Speaking to a technical lead from Magmic at the Game Day conference this weekend, they see the sharp end of this problem every day – and take it in stride – mobile platforms reintroducing the browser/plugin/standards war and add into the mix issues with screen size, screen resolution, and processing power, as well as territoriality (i.e. no Flash on certain platforms). Their solution is on the industrial side – they learn to analyze, port, cross compile, refactor as needed, and automate as much of that process as possible.
I think more and more development tools will allow this as well. Flash IDE has had the FlashLite emulators for some time, and various versions of Flash could be considered different compilation targets. It was not a big stretch to see them implementing the iPhone target, and most likely they will have to continue this trend to stay relevant as a platform and an IDE.
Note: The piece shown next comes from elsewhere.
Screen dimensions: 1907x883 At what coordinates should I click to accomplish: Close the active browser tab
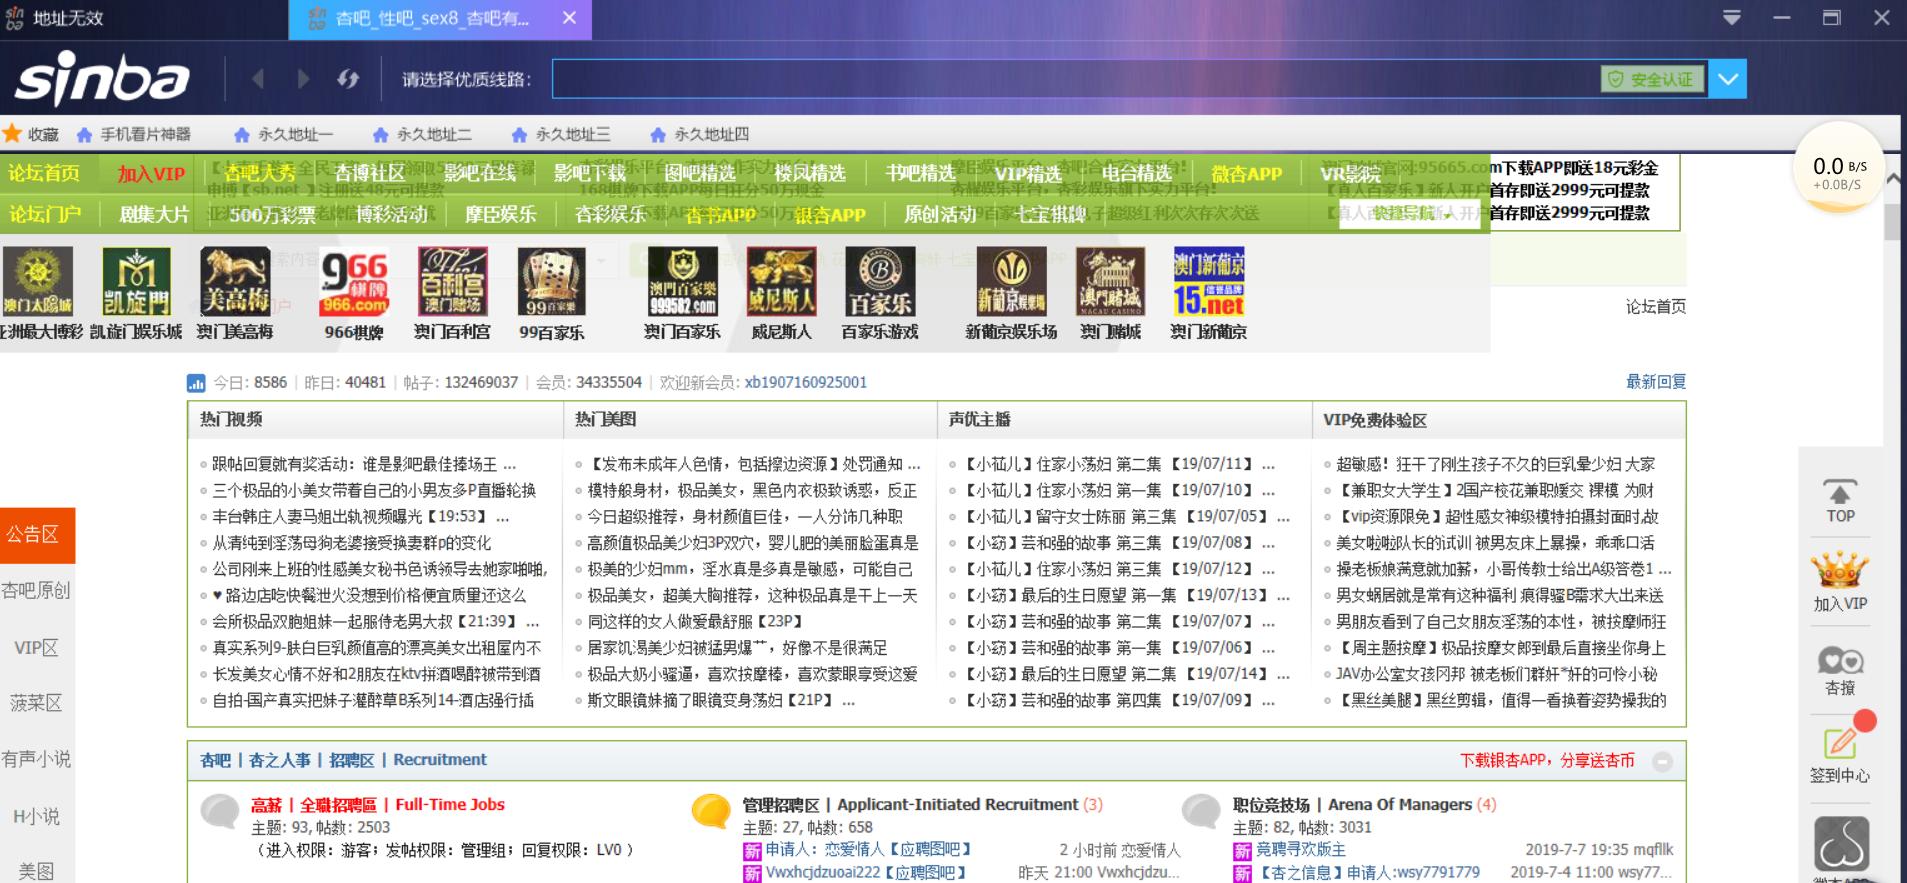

The Flash Player was and is the promise of a good middleware layer that hid the hardware/OS/Browser incompatibilities from the developer, but now it is looking like the IDE will have to do this at compile time as well.
This is primarily due to Apple – not just their refusal to allow Flash in mobile Safari, but because of the success of the App Store model. In the mobile space, Flash and similar rich media players could really shine, but it is true that locating them within browser chrome in an already cramped screen does not do the platform or the developer justice. Adobe is already aware of this, and Air was the answer to a desktop ‘App’.
HTML5? It may just become another Compile target for Flash Platform IDE and Expression Studio and Eclipse. Microsoft had the right idea with Visual Studio and .net – write in your favorite language. The other end of this equation is: compile to your favorite target.
Put these two together and make it transparent to the developer and everyone benefits.
Interesting Article at Anthony Franco’s Blog on the pace of change in this space, and singles out Unity3D for taking the most pragmatic approach and showing what is possible – most likely since they have nothing to lose on hardware, app stores, or prior install base – and everything to gain.
We’re in a fragmentation cycle and as developers we have to rely on software architecture and UX skills more than ever, with the platform-dependent issues making these step even more critical to a successful outcome. What hurts everyone is closing a platform with legal means – it does no credit to your platform to refuse talented people from taking advantage of it without committing to your proprietary development tool chain and language; the time for that is never again, thanks!